YOUR GOAL
The entries below contain a stretch that opens with the line containing "Become an Affiliate (346, 2449)" and closes with the line containing "[Ojcommerce on Instagram] (113, 2457)"; set down that stretch exactly, both ends included, and nothing else.

Saved entries
-----
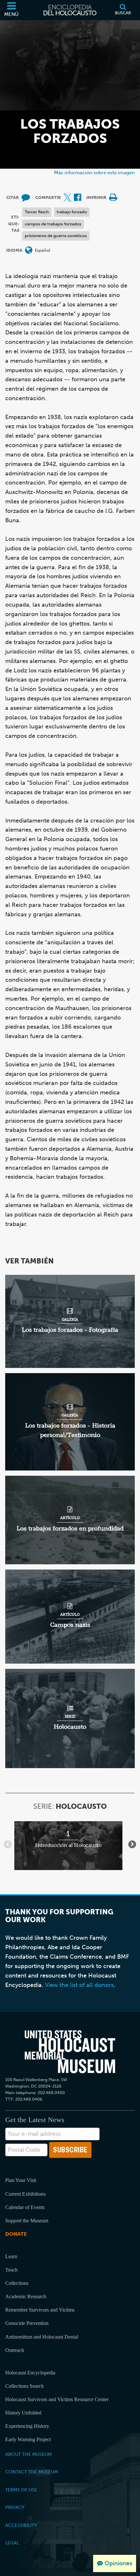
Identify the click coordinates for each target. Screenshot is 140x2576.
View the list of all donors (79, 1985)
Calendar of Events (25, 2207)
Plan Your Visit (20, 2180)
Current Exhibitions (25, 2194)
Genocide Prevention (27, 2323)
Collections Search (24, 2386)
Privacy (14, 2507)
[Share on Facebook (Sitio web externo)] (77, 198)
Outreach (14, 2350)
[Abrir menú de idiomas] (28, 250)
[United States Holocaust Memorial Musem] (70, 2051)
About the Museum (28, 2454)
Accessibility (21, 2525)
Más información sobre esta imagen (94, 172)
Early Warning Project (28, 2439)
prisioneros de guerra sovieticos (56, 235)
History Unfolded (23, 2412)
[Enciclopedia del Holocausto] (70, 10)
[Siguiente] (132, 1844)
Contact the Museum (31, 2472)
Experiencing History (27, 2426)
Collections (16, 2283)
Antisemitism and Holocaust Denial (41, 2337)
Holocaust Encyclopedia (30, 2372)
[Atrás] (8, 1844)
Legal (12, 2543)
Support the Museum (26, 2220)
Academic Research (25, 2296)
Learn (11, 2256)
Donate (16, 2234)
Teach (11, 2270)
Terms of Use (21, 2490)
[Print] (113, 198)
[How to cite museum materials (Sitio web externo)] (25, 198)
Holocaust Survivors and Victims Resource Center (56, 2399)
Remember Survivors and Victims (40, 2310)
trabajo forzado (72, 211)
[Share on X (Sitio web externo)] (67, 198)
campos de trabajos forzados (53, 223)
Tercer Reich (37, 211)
-----
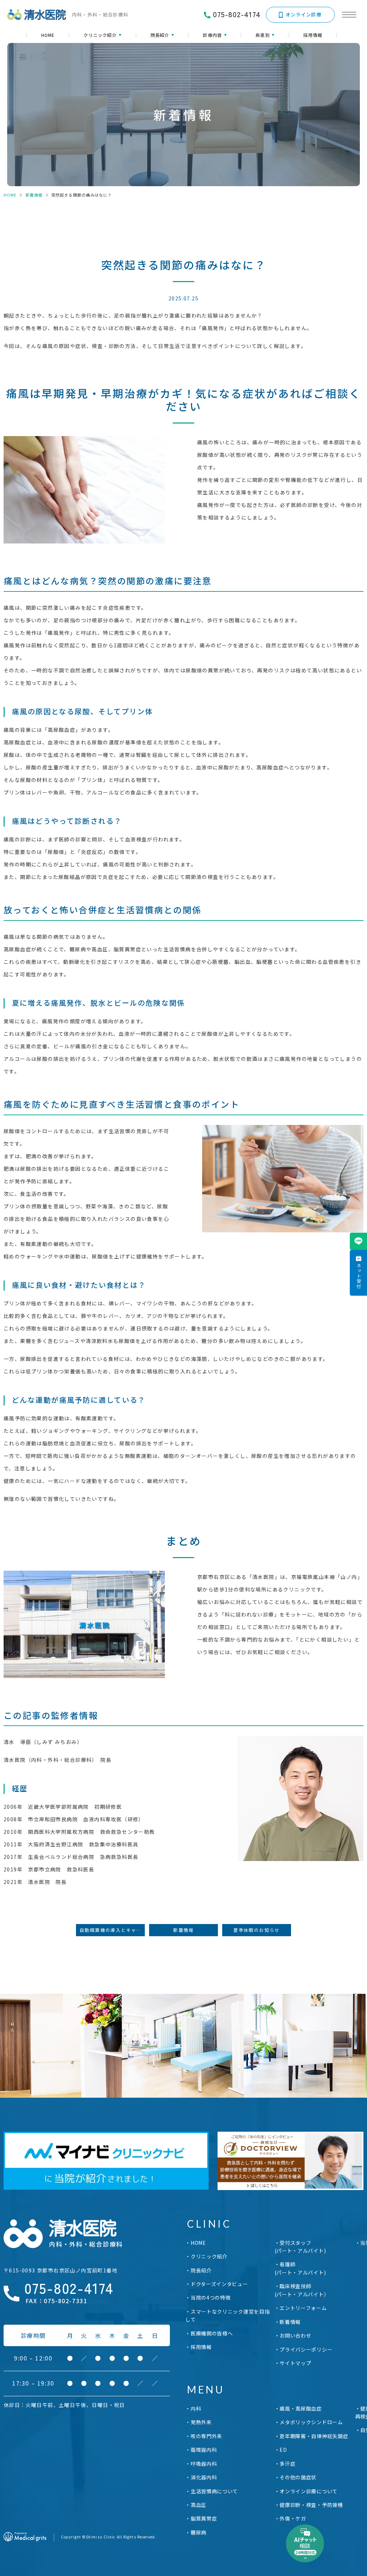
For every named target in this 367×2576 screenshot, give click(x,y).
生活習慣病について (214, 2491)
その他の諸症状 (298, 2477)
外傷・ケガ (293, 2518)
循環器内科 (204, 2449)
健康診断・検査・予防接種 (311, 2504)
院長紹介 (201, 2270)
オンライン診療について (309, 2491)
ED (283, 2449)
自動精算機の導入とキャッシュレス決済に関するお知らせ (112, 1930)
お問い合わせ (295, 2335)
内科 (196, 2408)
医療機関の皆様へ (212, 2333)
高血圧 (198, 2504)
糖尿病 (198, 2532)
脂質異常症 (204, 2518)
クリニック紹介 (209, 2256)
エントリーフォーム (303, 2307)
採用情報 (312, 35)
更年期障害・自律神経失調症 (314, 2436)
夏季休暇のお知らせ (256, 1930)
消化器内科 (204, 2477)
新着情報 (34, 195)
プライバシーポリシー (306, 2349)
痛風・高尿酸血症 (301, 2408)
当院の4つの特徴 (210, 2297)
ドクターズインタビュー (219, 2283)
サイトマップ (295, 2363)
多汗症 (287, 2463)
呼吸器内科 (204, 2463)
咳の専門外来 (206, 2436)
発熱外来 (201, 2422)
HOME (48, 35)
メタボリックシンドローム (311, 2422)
-----
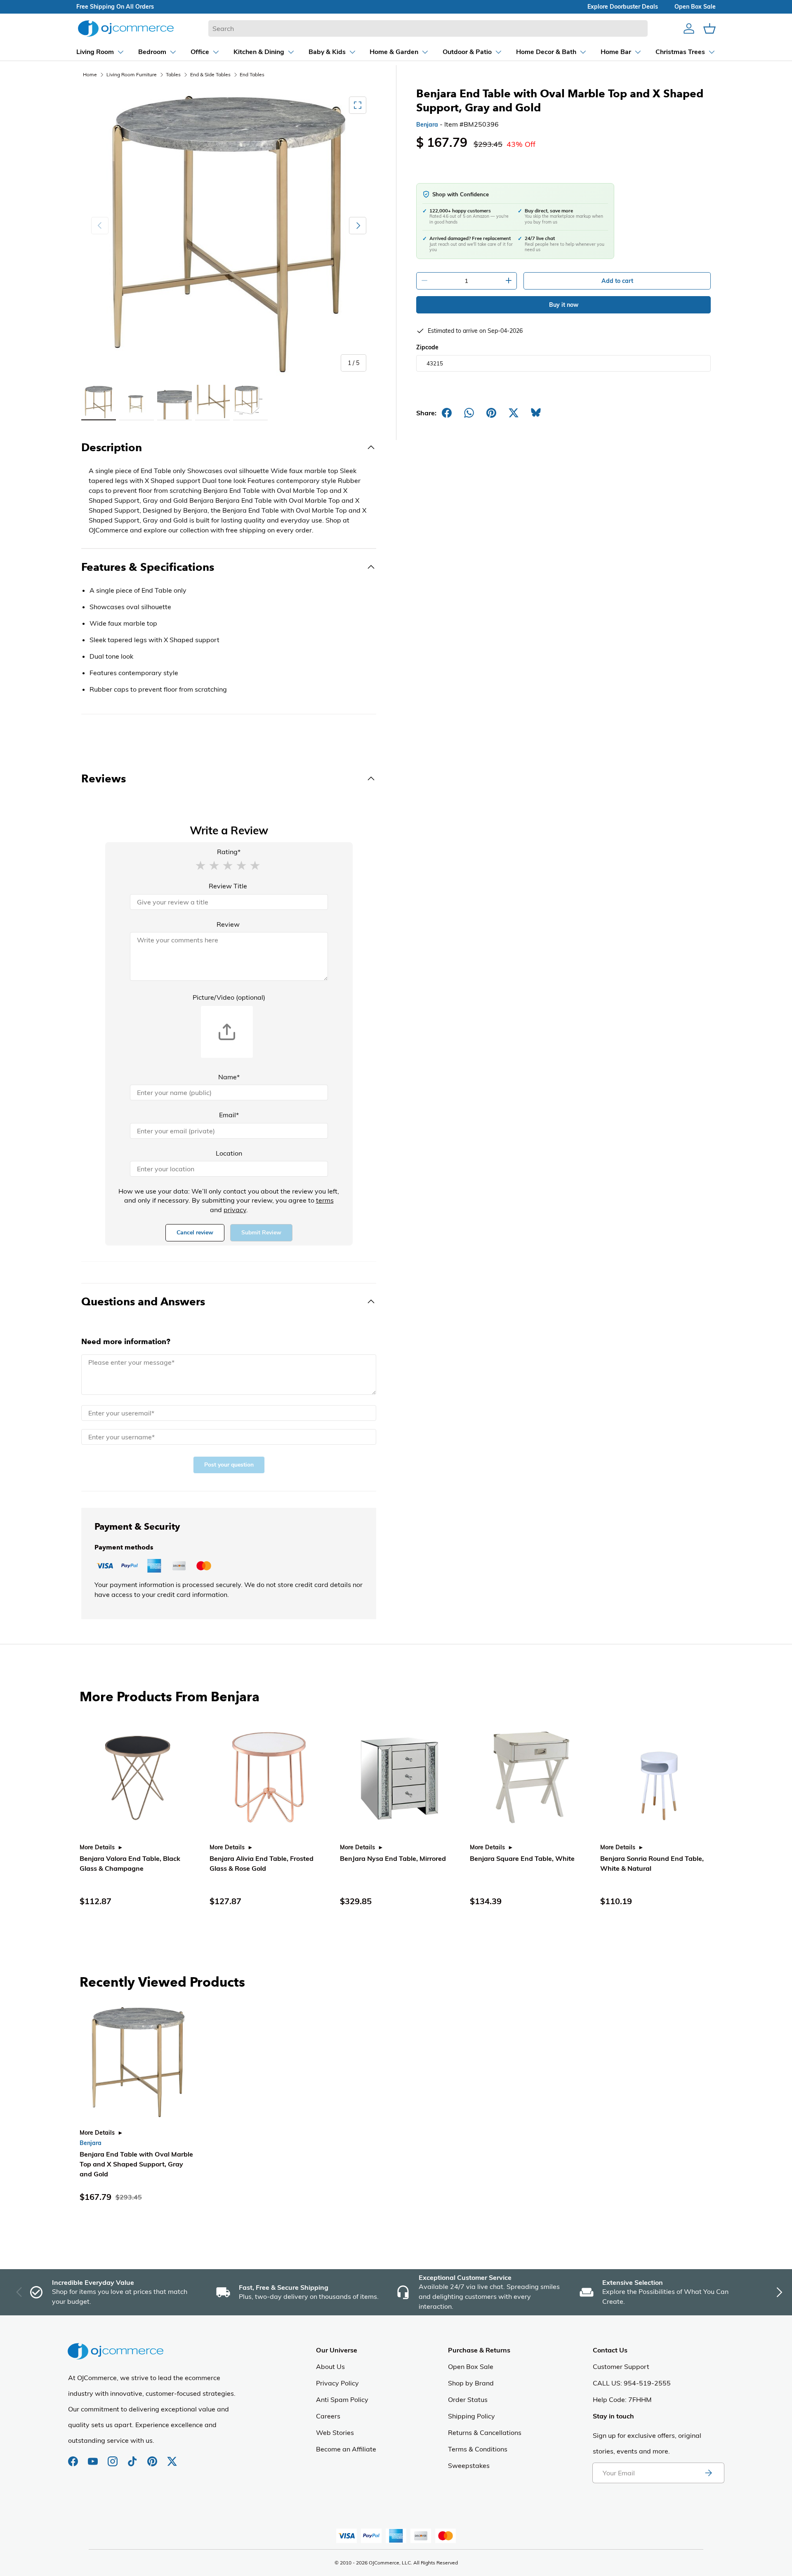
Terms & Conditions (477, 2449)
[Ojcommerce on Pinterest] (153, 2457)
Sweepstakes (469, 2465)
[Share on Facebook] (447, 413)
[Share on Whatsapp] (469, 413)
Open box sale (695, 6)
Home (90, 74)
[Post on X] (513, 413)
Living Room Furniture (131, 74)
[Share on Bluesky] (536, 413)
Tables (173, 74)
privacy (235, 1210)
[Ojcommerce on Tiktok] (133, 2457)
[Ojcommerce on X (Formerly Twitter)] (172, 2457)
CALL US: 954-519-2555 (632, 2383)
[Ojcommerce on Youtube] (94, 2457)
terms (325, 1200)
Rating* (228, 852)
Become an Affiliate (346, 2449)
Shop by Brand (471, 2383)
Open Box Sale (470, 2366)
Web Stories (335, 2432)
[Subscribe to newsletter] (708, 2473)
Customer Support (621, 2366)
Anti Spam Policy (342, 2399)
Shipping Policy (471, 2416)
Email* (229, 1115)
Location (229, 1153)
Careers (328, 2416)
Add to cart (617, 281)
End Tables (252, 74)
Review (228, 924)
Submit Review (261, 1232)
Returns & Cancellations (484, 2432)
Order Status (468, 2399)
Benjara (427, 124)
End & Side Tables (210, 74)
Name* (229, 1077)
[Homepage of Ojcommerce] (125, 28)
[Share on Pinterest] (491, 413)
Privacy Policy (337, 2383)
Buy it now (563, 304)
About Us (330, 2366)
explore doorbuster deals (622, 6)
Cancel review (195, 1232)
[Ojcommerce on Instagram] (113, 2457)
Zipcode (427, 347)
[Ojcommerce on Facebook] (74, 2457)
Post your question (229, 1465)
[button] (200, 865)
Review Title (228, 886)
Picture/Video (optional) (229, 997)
-----
SOLVED EXERCISE
Become an Affiliate (346, 2449)
Shop by Brand (471, 2383)
Open Box Sale (470, 2366)
Web Stories (335, 2432)
[Subscribe to newsletter] (708, 2473)
Customer Support (621, 2366)
Anti Spam Policy (342, 2399)
Shipping Policy (471, 2416)
Email* (229, 1115)
Location (229, 1153)
Careers (328, 2416)
Add to cart (617, 281)
End Tables (252, 74)
Review (228, 924)
Submit Review (261, 1232)
Returns & Cancellations (484, 2432)
Order Status (468, 2399)
Benjara (427, 124)
End & Side Tables (210, 74)
Name* (229, 1077)
[Homepage of Ojcommerce] (125, 28)
[Share on Pinterest] (491, 413)
Privacy Policy (337, 2383)
Buy it now (563, 304)
About Us (330, 2366)
explore doorbuster deals (622, 6)
Cancel review (195, 1232)
[Ojcommerce on Instagram] (113, 2457)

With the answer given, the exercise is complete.